As the captain welcomes us to the city over the ship’s loudspeaker, he explains that we have timed our visit well. The annual Norwegian Lasso Throwing Championship is under way. A festive atmosphere fills the air, alongside the smell of grilled reindeer and mulled wine. Maybe it’s a sign?
But other things need to align for the Northern Lights to appear: the season and the weather, of course, and perhaps just a sprinkling of magic. Later that evening, as we board our minibus tour, Jenka pulls out a flask of reindeer soup, telling us that it’s her lucky aurora charm.
Soon the lights of Tromso disappear from view, replaced by a moon obscured by a light cover of cloud.
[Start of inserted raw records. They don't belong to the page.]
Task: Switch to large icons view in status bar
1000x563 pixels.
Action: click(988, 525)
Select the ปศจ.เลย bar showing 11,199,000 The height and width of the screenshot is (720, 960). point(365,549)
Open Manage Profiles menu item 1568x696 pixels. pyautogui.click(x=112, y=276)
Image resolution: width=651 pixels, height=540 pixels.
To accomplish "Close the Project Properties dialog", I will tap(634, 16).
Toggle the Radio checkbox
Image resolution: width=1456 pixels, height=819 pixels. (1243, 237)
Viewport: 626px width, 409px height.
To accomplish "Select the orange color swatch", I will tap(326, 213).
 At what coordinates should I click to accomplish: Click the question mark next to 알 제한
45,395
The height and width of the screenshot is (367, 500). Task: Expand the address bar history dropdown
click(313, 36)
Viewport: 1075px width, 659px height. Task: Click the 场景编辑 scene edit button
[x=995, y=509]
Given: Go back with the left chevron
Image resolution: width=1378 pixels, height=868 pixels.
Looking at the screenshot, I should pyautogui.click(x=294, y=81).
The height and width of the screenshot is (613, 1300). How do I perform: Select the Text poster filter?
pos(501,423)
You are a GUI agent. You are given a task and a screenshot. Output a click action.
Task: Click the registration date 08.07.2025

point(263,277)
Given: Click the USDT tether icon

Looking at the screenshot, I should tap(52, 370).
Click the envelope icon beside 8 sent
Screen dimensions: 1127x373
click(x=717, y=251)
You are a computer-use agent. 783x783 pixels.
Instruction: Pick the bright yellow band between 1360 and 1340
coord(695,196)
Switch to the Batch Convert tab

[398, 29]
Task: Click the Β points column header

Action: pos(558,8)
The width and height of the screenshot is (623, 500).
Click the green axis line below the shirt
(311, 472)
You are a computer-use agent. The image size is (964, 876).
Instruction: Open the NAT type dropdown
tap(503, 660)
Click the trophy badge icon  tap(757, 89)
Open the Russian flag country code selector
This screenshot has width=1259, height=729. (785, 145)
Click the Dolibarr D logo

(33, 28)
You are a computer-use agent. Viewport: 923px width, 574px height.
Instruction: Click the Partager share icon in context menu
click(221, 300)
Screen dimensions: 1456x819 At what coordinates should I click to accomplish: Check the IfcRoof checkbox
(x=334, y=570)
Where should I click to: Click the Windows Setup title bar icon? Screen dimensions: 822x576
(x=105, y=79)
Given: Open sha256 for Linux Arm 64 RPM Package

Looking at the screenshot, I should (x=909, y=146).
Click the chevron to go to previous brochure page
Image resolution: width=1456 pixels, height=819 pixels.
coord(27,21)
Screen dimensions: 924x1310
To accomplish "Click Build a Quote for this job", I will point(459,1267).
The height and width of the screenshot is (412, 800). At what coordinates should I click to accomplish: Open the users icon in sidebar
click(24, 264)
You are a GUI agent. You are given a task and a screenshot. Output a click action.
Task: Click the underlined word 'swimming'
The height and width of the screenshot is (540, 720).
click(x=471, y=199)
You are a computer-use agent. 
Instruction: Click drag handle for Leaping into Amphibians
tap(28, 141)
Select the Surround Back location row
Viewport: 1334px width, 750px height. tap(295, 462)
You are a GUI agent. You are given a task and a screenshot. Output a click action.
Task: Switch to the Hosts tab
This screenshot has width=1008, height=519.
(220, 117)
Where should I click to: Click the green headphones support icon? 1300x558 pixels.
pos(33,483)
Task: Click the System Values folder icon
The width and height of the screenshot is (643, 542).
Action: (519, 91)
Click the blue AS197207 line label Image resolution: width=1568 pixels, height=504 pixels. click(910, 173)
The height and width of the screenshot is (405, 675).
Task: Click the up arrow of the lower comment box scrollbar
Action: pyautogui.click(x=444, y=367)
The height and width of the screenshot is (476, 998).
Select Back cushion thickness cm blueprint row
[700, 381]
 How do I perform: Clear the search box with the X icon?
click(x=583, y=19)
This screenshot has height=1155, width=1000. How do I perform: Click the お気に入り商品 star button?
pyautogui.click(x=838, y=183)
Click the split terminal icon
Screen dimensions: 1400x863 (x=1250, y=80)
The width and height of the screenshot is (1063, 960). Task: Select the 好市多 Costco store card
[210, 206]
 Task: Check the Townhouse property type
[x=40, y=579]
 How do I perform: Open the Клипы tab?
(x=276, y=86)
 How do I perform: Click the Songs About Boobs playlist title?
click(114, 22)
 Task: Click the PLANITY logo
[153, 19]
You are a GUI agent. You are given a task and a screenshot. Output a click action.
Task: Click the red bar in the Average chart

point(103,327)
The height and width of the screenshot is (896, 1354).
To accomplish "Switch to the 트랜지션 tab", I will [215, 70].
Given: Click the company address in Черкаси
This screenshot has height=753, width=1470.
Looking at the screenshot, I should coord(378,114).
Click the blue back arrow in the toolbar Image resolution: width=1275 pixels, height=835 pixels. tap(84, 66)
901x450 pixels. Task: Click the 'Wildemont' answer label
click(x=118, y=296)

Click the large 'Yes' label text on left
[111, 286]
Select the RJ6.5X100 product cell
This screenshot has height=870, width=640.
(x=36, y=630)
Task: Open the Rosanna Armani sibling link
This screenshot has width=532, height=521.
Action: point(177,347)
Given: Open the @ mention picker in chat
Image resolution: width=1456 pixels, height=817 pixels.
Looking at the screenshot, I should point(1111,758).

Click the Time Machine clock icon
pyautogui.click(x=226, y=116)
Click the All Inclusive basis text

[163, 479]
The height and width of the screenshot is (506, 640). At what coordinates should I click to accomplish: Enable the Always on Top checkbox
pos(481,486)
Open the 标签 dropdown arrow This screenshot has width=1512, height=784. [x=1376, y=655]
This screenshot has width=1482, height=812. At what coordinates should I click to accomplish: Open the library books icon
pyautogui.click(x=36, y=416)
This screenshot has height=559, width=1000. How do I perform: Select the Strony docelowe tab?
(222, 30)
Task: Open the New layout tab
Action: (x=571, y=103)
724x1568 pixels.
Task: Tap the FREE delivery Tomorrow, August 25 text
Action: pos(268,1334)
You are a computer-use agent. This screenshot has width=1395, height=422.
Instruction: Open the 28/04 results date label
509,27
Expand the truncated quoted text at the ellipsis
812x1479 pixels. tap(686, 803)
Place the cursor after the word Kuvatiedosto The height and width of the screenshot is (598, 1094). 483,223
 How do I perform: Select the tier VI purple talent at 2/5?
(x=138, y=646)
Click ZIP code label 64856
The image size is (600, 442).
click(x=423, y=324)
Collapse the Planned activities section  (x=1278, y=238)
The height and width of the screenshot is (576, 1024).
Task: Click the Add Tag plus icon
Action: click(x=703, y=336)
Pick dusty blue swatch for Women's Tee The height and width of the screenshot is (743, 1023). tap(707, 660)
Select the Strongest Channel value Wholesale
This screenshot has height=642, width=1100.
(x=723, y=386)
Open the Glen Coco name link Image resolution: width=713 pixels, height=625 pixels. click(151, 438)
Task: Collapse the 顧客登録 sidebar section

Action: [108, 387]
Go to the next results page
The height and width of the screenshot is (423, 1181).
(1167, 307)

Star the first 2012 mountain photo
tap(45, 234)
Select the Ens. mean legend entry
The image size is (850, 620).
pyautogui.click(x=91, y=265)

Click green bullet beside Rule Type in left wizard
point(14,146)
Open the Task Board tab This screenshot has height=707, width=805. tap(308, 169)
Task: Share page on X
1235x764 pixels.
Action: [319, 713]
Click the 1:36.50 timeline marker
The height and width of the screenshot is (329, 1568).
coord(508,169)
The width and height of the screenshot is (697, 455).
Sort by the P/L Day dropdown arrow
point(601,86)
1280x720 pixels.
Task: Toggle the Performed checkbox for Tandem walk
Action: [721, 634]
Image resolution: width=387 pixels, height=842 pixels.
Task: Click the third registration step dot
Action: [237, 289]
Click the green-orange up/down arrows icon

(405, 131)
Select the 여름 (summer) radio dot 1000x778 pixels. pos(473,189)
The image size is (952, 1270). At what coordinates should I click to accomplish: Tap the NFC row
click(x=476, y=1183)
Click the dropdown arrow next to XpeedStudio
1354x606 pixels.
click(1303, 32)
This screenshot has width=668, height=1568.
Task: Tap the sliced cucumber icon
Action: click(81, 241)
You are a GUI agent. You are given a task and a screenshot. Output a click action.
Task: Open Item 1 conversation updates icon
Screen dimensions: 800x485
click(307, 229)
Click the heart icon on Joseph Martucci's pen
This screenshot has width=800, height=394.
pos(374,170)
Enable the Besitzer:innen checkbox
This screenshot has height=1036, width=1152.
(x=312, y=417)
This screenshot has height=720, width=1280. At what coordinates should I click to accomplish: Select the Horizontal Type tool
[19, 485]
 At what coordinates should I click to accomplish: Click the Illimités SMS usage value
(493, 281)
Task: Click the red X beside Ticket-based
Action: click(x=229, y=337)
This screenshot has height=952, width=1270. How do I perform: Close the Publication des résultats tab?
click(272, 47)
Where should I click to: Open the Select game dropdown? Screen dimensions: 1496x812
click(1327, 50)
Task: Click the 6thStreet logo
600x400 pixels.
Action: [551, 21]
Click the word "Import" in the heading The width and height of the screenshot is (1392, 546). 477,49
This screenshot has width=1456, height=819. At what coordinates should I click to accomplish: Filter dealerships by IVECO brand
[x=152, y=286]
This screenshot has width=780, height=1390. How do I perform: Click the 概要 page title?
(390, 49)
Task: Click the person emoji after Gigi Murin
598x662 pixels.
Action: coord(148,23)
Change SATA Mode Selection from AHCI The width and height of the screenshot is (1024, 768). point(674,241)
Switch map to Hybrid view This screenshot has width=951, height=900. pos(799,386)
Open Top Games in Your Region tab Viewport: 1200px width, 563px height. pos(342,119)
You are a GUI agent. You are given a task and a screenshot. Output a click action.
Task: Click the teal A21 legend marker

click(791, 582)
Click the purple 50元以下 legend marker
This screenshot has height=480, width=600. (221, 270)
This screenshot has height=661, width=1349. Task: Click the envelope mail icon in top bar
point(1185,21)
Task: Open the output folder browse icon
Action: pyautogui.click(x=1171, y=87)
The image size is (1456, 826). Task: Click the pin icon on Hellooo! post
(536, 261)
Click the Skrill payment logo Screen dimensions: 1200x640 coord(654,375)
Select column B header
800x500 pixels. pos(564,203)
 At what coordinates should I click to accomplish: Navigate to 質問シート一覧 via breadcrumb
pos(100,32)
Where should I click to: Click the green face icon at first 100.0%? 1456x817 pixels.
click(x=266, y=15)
After an hour or so of driving, we arrive at the edge of Grøtfjord, a nearby fjord, and set up an impromptu camp in deep snow. Sipping cups of thick soup, our group huddles around a crackling fire for warmth.
Jenka points out hazy grey streaks in the sky and starts snapping away at them with her DSLR camera. To our surprise, they appear as faint, yet luminous brushstrokes of green on the camera screen. “Look, there are the northern lights,” she says excitedly. But I struggle to share her enthusiasm. The photos are nothing like the scene I see with my naked eye.
A few nights later, a guest I met onboard messaged to tell me that the ship’s aurora alerts had been put to good use off Alta, where the light activity was particularly strong. It was around the same time that Jenka sent the photos from our excursion. I swipe through the images until I find the one she took of me. If I look hard enough, I can just make out a light puff of brilliant emerald green behind me.
The pictures might tell one story, but the truth is another. I went on a Northern Lights cruise and didn’t see the Northern Lights. It’s always the risk. But I also learned that, if you’re going to set off in search of such an unpredictable natural wonder, nothing beats a luxury cruise for the sheer thrill of the chase.